At the start of this summer, I wrote about how “normal is beginning to sink in.”
Now, at the end of summer, it seems we’re in a tug of war to keep that normal, and we’re losing. We published a political cartoon earlier this week that captured it pretty well: 2021 depicted as a man being yanked back into the dark doorway of 2020.
Last week’s editorial addressed why you should seriously consider getting vaccinated if you haven’t yet, so I’m not going to get into that here.
But after a summer of normal — going out to eat with my kids, enrolling them in indoor activities, working at the office daily — this past week has been different.
I worried about whether we should still go eat brunch like we planned. We did.
I worried about the kids finishing out their indoor ninja classes. They did.
I wondered whether I should wear my mask at the office. I didn’t.
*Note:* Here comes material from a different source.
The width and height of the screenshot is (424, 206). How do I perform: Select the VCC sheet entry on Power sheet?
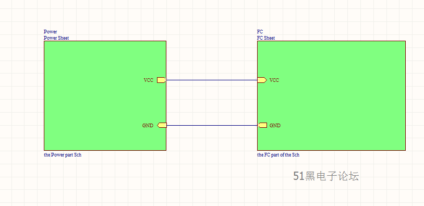[x=162, y=80]
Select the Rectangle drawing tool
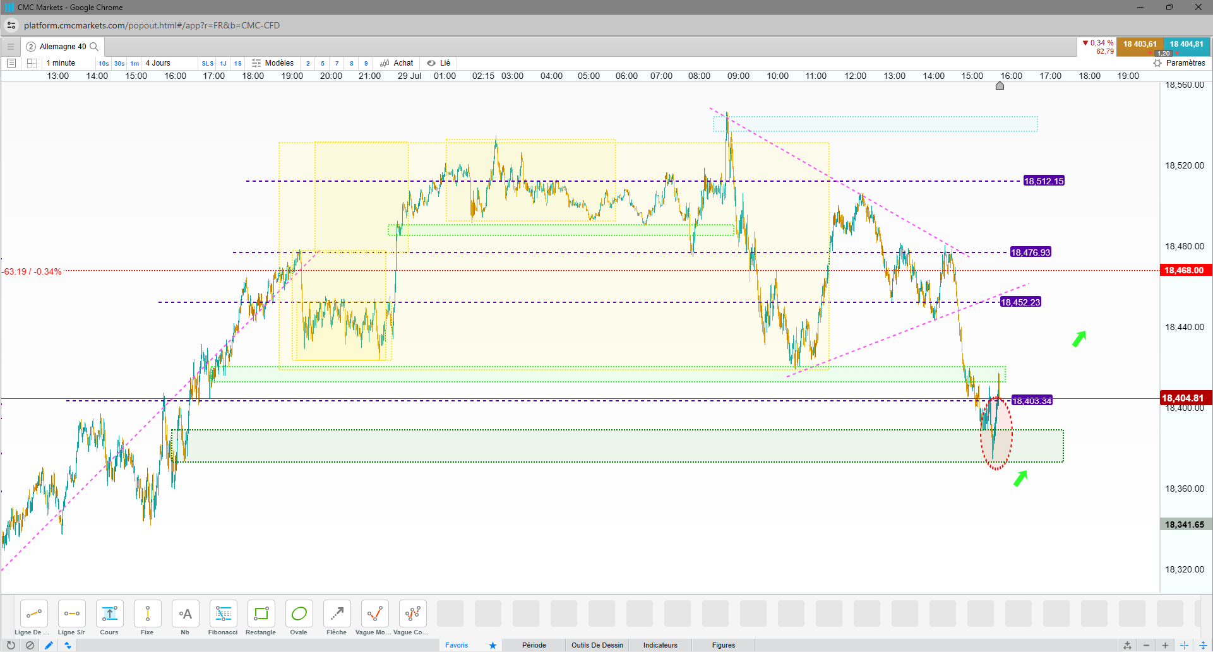The width and height of the screenshot is (1213, 652). coord(261,613)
I may make other choices in another week’s time.
I did wear my mask at the grocery store and in the doctor’s office picking up kindergarten paperwork. I rummaged around in drawers trying to figure out where in the world the rest of my masks went as well as those of my kids.
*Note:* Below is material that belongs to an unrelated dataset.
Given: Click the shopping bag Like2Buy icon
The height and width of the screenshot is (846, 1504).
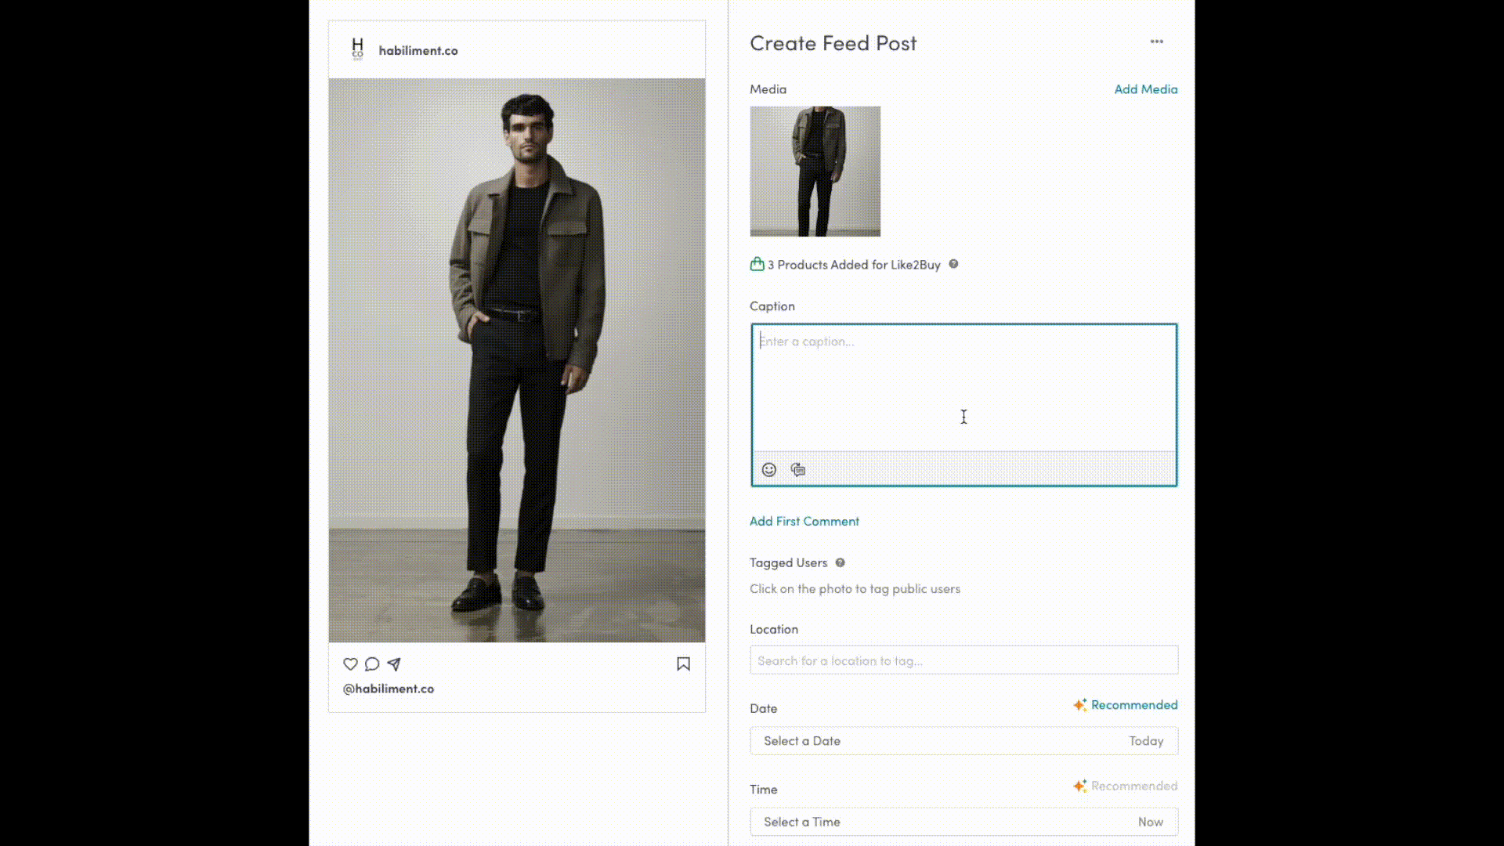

I read about whether the delta variant is more dangerous and couldn’t find clear answers among the many sources. I asked one of our reporters to work on a piece about the dangers it may or may not pose to children (look for that next week).
I talked with my family about my sister’s upcoming wedding and whether delta is trying to ruin it.
And I watched those numbers in the hospital go up and up and up. The health system is still far off from the peaks of last year, but the numbers have climbed rapidly.
At the beginning of the summer, I wrote about my hopes moving forward past COVID: deeper connections and relationships, going to in-person celebrations, taking a rest when we need it. Delta doesn’t feel like quite the threat COVID did this time last year — I’ve got a shield of protection now. But it is threatening some of my hopes for moving forward. I’ve got concert tickets later this fall. Will the concert get canceled? Kids start school next week. Will they have to quarantine or go virtual again?
I vaguely remember the intense workload of spring and summer 2020. While it seemed everyone else went home and found extra time, I was clearing out space in my house to work and publish story after story about COVID, often rewriting them several times as information changed. This past week has reminded me of that. And I really don’t want to do it again. I will, of course, but I don’t want to. I imagine many health care workers feel a similar, albeit more intense, feeling of dread and exhaustion just thinking about the possibility of returning to peak COVID cases.
At this point, I just hope to discover my worries are unnecessary — the risk of severe COVID in children was low and that risk also appears low in vaccinated adults, though it’s not as low as zero. I hope those risks remain low for the delta variant.
In the meantime, I’m thankful for the summer we got. Before we stare down another day of COVID update after COVID update on gainesvilletimes.com, let’s look back at the happy, but brief summer in the sun.
I wrote at the beginning of summer about how we chose to keep our boys home. It has been an adventure.
They recently returned home from the neighbors covered head to toe in mud. They spent a week at a lakeside cabin with their dad and my mother-in-law, practicing their swimming and going bowling.
We all went to the beach, including eating out at beachside restaurants this time.
They watched fireworks and ate cotton candy, pushing their way through crowds at a July Fourth event. They made a neighborhood lemonade stand, and even turned a profit.
They played in the lake at Beach Bash with their friends. I told them they could put their feet in, and soon they were in chest high.
They recorded books they read from the library and got prizes. They played putt-putt in the blazing hot sun and then cooled off in a mountain lake.
Honestly, there was more I had hoped to do — more time in the mountains, more time with family — but somehow summer is almost over.
I hope there is a safe vaccine for kids soon. I hope school classrooms will be safe. I hope the vaccines will continue to provide protection against COVID variants. I hope people make good choices out of kindness and love for themselves and their neighbors. I hope all the good normal stuff doesn’t become a faint memory yet again.
Shannon Casas is editor in chief of The Times and a North Hall resident.